(Saved entries)
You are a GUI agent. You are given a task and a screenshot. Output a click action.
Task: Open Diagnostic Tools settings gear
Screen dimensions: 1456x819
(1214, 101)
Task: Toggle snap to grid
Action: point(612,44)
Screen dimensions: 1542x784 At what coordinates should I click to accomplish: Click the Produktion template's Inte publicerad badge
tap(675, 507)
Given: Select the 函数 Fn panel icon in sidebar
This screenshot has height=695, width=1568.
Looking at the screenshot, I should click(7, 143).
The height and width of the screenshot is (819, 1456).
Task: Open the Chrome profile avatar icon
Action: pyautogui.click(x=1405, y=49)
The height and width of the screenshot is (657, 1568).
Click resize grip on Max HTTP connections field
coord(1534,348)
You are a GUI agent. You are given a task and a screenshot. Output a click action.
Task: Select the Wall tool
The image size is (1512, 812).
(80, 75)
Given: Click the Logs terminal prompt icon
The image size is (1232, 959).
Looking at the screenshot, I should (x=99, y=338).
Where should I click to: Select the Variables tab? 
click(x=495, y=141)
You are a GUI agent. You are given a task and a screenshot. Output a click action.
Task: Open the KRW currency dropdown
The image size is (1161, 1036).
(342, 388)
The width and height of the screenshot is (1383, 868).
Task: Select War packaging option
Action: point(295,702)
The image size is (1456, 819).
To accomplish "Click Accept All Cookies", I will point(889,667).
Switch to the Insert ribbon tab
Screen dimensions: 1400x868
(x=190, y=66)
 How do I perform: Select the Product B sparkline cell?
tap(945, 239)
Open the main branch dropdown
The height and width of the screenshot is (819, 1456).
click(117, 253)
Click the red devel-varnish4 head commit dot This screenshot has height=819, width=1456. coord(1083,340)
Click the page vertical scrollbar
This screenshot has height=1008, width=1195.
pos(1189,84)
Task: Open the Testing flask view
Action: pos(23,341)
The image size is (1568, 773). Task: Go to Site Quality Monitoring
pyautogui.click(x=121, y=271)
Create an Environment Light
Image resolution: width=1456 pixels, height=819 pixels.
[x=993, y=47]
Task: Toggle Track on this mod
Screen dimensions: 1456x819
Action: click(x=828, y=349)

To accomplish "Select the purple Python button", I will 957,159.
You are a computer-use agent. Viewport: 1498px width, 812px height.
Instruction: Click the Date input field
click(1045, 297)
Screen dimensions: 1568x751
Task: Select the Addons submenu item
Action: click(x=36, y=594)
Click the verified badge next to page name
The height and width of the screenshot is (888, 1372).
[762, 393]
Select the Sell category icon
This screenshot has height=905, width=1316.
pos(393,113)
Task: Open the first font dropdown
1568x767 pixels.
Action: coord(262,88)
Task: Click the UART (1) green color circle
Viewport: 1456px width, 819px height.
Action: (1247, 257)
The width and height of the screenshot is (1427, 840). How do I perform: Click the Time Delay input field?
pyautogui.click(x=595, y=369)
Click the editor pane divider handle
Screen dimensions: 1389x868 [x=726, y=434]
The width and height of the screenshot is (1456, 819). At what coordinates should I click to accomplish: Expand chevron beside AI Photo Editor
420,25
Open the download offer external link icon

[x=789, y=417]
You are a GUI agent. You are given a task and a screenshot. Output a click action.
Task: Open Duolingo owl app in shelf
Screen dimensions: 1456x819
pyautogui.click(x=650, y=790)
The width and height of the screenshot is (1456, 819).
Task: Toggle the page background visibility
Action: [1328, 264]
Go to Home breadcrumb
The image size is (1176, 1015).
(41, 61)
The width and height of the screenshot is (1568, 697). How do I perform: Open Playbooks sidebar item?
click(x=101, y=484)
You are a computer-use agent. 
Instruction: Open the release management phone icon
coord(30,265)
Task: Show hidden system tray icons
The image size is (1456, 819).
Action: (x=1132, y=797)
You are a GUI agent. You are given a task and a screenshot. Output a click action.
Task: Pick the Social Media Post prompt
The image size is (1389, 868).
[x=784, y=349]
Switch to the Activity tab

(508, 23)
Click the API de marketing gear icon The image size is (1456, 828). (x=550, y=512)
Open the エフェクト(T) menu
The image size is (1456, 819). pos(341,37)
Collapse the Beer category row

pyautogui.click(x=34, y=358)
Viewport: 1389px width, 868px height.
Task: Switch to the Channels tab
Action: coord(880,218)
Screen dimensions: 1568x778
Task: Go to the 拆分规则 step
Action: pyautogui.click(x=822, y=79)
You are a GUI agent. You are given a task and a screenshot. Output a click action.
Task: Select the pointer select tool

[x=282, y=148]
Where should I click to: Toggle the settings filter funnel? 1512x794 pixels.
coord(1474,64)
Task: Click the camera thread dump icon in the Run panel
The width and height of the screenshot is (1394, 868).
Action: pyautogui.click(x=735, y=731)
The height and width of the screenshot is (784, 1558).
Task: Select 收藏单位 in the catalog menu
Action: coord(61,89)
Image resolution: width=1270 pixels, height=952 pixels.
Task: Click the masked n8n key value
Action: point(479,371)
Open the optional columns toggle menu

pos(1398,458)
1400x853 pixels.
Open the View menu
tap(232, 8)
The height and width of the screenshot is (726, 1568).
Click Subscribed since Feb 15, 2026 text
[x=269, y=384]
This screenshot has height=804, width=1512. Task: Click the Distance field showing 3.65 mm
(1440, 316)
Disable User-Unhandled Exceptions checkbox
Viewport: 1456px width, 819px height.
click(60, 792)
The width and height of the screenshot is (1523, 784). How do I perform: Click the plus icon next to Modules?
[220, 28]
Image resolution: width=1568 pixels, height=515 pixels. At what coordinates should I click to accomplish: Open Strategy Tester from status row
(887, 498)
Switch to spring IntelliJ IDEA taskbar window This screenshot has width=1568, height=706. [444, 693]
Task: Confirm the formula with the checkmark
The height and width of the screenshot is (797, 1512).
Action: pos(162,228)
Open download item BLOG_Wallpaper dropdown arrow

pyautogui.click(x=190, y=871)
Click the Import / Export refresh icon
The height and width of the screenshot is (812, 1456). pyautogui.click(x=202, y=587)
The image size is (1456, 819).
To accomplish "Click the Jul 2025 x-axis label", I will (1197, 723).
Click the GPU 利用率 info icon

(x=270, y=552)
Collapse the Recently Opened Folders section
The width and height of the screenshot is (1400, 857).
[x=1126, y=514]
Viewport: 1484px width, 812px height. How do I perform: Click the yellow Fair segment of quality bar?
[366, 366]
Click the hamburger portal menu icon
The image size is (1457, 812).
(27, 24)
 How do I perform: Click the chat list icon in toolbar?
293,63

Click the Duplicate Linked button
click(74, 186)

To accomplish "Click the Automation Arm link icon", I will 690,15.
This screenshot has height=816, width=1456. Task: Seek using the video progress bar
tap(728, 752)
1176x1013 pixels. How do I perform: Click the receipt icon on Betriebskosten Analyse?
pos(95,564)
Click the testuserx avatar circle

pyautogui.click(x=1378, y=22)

:: Exercise goal ::
Answer with a number only: how many lines above have the word "computer"?

:: Result of the task ::
2